Supplied information —
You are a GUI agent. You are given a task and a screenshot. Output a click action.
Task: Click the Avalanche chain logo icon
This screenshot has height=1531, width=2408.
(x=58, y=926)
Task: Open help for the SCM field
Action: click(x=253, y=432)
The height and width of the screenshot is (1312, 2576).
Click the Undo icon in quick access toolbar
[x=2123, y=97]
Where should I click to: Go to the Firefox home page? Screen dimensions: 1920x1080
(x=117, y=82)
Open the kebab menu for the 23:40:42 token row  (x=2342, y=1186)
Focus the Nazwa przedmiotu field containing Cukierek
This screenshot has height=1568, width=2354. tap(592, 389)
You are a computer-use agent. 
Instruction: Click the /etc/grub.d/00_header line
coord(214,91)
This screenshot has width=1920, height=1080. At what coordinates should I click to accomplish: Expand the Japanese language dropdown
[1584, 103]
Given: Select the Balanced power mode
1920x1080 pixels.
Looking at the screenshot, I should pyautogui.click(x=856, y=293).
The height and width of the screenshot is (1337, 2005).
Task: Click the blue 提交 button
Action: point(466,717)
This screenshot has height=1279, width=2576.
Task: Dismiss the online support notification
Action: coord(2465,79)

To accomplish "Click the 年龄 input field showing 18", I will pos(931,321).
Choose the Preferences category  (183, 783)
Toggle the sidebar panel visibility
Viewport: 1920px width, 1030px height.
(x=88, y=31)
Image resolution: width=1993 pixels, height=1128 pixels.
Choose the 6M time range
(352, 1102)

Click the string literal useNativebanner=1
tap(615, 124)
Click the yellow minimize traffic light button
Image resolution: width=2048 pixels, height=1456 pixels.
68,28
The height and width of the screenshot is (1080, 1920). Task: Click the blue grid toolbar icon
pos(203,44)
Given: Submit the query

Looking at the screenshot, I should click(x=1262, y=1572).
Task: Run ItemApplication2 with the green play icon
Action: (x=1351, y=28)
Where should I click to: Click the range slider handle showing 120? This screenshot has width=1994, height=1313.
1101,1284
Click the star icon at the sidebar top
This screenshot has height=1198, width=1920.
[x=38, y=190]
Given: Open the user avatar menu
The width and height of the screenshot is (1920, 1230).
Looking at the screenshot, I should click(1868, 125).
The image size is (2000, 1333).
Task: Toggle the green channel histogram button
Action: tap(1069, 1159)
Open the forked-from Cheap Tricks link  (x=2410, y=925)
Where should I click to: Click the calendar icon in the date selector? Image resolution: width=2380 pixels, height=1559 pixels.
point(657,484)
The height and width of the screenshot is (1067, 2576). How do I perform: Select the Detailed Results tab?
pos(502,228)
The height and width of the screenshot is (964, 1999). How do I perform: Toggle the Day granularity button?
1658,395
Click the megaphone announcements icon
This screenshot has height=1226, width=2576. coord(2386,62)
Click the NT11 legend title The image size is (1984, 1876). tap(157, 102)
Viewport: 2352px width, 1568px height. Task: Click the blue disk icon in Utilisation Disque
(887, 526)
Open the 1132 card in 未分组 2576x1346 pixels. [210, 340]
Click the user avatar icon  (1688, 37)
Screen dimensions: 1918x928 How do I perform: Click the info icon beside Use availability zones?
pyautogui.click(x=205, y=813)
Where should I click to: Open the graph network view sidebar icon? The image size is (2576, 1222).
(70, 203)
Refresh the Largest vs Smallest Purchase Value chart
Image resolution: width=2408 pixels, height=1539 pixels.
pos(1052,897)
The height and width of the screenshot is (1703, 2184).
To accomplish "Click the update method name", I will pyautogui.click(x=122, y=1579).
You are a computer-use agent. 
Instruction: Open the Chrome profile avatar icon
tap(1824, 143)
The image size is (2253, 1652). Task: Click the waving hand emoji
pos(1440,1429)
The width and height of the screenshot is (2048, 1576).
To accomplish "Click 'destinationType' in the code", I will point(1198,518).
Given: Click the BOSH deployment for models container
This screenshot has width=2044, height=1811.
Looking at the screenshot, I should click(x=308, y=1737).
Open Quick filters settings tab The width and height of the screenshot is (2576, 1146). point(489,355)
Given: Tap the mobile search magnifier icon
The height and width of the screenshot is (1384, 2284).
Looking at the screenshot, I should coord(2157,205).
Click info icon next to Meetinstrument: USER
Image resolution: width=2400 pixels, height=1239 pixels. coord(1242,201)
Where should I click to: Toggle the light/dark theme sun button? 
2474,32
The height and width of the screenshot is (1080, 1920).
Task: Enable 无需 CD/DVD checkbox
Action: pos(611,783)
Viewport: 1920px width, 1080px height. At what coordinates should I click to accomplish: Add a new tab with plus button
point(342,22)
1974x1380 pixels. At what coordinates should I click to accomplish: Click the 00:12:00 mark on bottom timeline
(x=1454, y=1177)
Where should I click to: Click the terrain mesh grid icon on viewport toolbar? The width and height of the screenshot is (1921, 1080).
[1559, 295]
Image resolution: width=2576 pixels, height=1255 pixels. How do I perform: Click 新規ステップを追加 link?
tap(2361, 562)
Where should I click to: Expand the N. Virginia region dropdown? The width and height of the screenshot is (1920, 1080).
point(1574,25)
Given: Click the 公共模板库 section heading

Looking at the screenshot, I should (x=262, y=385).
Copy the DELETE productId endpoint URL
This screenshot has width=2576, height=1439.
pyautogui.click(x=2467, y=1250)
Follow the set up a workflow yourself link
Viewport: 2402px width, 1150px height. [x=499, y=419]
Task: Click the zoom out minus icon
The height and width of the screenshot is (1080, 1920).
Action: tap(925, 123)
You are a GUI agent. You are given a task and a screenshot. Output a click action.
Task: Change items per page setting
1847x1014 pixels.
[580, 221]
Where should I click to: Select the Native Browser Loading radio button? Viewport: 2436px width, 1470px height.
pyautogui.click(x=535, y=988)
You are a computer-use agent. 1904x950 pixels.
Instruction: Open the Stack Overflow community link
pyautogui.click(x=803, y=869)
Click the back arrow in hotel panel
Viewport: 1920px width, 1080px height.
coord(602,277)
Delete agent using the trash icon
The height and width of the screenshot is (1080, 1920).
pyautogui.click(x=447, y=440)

Exercise brief — Exact reproduction is required. Give the lines of the data from its first line through the line containing "Open the kebab", and no others.

Task answer —
You are a GUI agent. You are given a task and a screenshot. Output a click action.
Task: Click the Avalanche chain logo icon
This screenshot has height=1531, width=2408.
(x=58, y=926)
Task: Open help for the SCM field
Action: click(x=253, y=432)
The height and width of the screenshot is (1312, 2576).
Click the Undo icon in quick access toolbar
[x=2123, y=97]
Where should I click to: Go to the Firefox home page? Screen dimensions: 1920x1080
(x=117, y=82)
Open the kebab menu for the 23:40:42 token row  (x=2342, y=1186)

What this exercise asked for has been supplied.